_Dataset rows_.

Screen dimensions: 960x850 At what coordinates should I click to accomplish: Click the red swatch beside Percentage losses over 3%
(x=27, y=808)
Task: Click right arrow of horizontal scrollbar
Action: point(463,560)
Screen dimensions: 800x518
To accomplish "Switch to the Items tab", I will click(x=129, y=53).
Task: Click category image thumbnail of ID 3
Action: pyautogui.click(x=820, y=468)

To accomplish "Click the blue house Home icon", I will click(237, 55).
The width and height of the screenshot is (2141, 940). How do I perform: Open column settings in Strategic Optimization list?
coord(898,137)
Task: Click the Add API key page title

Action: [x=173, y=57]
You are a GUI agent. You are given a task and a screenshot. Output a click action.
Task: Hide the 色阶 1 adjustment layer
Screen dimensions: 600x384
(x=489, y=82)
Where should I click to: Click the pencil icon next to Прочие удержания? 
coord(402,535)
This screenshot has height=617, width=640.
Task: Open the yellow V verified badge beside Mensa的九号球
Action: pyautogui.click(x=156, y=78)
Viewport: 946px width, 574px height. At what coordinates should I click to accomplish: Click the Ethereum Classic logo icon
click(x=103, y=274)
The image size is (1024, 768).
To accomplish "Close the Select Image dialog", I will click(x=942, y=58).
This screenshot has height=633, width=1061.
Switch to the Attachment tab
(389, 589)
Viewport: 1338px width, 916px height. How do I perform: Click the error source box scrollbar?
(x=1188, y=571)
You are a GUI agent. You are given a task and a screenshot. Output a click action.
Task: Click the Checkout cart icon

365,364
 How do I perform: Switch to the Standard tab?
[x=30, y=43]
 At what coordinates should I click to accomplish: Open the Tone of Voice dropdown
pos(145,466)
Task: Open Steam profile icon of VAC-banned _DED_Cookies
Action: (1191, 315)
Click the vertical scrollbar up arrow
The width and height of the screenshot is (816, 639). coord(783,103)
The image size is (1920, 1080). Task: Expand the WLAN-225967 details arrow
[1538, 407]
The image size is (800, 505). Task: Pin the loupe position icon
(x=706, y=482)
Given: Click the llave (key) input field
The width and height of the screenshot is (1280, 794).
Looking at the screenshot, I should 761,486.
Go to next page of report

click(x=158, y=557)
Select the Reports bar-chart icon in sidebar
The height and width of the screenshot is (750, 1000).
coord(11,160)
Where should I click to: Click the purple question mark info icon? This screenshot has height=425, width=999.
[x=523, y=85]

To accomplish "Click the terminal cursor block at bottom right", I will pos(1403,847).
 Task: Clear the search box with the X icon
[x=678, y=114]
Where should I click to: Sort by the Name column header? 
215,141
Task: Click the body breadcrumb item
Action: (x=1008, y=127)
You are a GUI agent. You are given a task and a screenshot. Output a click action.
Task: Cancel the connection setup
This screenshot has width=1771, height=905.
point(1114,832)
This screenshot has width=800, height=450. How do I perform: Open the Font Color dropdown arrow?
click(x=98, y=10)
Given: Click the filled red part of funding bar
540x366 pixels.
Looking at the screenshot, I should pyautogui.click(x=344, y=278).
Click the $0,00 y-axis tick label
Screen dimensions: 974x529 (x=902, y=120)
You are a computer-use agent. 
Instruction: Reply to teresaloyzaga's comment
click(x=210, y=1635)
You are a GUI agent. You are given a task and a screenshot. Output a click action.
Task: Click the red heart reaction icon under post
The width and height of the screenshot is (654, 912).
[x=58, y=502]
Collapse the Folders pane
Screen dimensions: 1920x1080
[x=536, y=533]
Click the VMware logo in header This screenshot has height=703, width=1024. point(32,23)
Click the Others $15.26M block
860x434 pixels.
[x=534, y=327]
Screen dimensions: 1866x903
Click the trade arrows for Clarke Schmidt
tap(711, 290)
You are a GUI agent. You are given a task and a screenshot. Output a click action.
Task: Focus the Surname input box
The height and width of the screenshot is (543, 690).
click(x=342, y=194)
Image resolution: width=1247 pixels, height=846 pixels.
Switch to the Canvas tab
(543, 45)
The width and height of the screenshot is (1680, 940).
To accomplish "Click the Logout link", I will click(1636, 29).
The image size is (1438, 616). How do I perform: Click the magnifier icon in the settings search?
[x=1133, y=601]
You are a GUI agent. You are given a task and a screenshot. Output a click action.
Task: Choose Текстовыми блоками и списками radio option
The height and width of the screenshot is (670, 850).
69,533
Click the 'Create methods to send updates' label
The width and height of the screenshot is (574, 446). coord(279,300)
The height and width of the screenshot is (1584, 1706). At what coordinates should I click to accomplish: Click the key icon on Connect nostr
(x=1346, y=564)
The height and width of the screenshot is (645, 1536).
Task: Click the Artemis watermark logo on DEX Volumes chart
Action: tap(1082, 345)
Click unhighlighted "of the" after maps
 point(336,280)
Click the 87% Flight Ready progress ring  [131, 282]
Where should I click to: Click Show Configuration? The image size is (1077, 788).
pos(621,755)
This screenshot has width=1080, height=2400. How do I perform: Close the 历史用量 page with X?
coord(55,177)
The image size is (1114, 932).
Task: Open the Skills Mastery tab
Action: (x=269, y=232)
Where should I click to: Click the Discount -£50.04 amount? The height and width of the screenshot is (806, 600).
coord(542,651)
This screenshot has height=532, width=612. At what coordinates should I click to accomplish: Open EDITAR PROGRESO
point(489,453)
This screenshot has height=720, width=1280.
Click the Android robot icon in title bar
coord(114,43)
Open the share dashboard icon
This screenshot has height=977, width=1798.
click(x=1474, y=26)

_Request_.
Copy all these lines unchanged except that "Tone of Voice" is swapped for "Writing Style" everywhere it appears.

_Answer to the problem_.
Screen dimensions: 960x850 At what coordinates should I click to accomplish: Click the red swatch beside Percentage losses over 3%
(x=27, y=808)
Task: Click right arrow of horizontal scrollbar
Action: point(463,560)
Screen dimensions: 800x518
To accomplish "Switch to the Items tab", I will click(x=129, y=53).
Task: Click category image thumbnail of ID 3
Action: pyautogui.click(x=820, y=468)

To accomplish "Click the blue house Home icon", I will click(237, 55).
The width and height of the screenshot is (2141, 940). How do I perform: Open column settings in Strategic Optimization list?
coord(898,137)
Task: Click the Add API key page title

Action: [x=173, y=57]
You are a GUI agent. You are given a task and a screenshot. Output a click action.
Task: Hide the 色阶 1 adjustment layer
Screen dimensions: 600x384
(x=489, y=82)
Where should I click to: Click the pencil icon next to Прочие удержания? 
coord(402,535)
This screenshot has height=617, width=640.
Task: Open the yellow V verified badge beside Mensa的九号球
Action: pyautogui.click(x=156, y=78)
Viewport: 946px width, 574px height. At what coordinates should I click to accomplish: Click the Ethereum Classic logo icon
click(x=103, y=274)
The image size is (1024, 768).
To accomplish "Close the Select Image dialog", I will click(x=942, y=58).
This screenshot has height=633, width=1061.
Switch to the Attachment tab
(389, 589)
Viewport: 1338px width, 916px height. How do I perform: Click the error source box scrollbar?
(x=1188, y=571)
You are a GUI agent. You are given a task and a screenshot. Output a click action.
Task: Click the Checkout cart icon

365,364
 How do I perform: Switch to the Standard tab?
[x=30, y=43]
 At what coordinates should I click to accomplish: Open the Writing Style dropdown
pos(145,466)
Task: Open Steam profile icon of VAC-banned _DED_Cookies
Action: (1191, 315)
Click the vertical scrollbar up arrow
The width and height of the screenshot is (816, 639). coord(783,103)
The image size is (1920, 1080). Task: Expand the WLAN-225967 details arrow
[1538, 407]
The image size is (800, 505). Task: Pin the loupe position icon
(x=706, y=482)
Given: Click the llave (key) input field
The width and height of the screenshot is (1280, 794).
Looking at the screenshot, I should 761,486.
Go to next page of report

click(x=158, y=557)
Select the Reports bar-chart icon in sidebar
The height and width of the screenshot is (750, 1000).
coord(11,160)
Where should I click to: Click the purple question mark info icon? This screenshot has height=425, width=999.
[x=523, y=85]

To accomplish "Click the terminal cursor block at bottom right", I will pos(1403,847).
 Task: Clear the search box with the X icon
[x=678, y=114]
Where should I click to: Sort by the Name column header? 
215,141
Task: Click the body breadcrumb item
Action: (x=1008, y=127)
You are a GUI agent. You are given a task and a screenshot. Output a click action.
Task: Cancel the connection setup
This screenshot has width=1771, height=905.
point(1114,832)
This screenshot has width=800, height=450. How do I perform: Open the Font Color dropdown arrow?
click(x=98, y=10)
Given: Click the filled red part of funding bar
540x366 pixels.
Looking at the screenshot, I should pyautogui.click(x=344, y=278).
Click the $0,00 y-axis tick label
Screen dimensions: 974x529 (x=902, y=120)
You are a computer-use agent. 
Instruction: Reply to teresaloyzaga's comment
click(x=210, y=1635)
You are a GUI agent. You are given a task and a screenshot. Output a click action.
Task: Click the red heart reaction icon under post
The width and height of the screenshot is (654, 912).
[x=58, y=502]
Collapse the Folders pane
Screen dimensions: 1920x1080
[x=536, y=533]
Click the VMware logo in header This screenshot has height=703, width=1024. point(32,23)
Click the Others $15.26M block
860x434 pixels.
[x=534, y=327]
Screen dimensions: 1866x903
Click the trade arrows for Clarke Schmidt
tap(711, 290)
You are a GUI agent. You are given a task and a screenshot. Output a click action.
Task: Focus the Surname input box
The height and width of the screenshot is (543, 690).
click(x=342, y=194)
Image resolution: width=1247 pixels, height=846 pixels.
Switch to the Canvas tab
(543, 45)
The width and height of the screenshot is (1680, 940).
To accomplish "Click the Logout link", I will click(1636, 29).
The image size is (1438, 616). How do I perform: Click the magnifier icon in the settings search?
[x=1133, y=601]
You are a GUI agent. You are given a task and a screenshot. Output a click action.
Task: Choose Текстовыми блоками и списками radio option
The height and width of the screenshot is (670, 850).
69,533
Click the 'Create methods to send updates' label
The width and height of the screenshot is (574, 446). coord(279,300)
The height and width of the screenshot is (1584, 1706). At what coordinates should I click to accomplish: Click the key icon on Connect nostr
(x=1346, y=564)
The height and width of the screenshot is (645, 1536).
Task: Click the Artemis watermark logo on DEX Volumes chart
Action: tap(1082, 345)
Click unhighlighted "of the" after maps
 point(336,280)
Click the 87% Flight Ready progress ring  [131, 282]
Where should I click to: Click Show Configuration? The image size is (1077, 788).
pos(621,755)
This screenshot has width=1080, height=2400. How do I perform: Close the 历史用量 page with X?
coord(55,177)
The image size is (1114, 932).
Task: Open the Skills Mastery tab
Action: (x=269, y=232)
Where should I click to: Click the Discount -£50.04 amount? The height and width of the screenshot is (806, 600).
coord(542,651)
This screenshot has height=532, width=612. At what coordinates should I click to accomplish: Open EDITAR PROGRESO
point(489,453)
This screenshot has height=720, width=1280.
Click the Android robot icon in title bar
coord(114,43)
Open the share dashboard icon
This screenshot has height=977, width=1798.
click(x=1474, y=26)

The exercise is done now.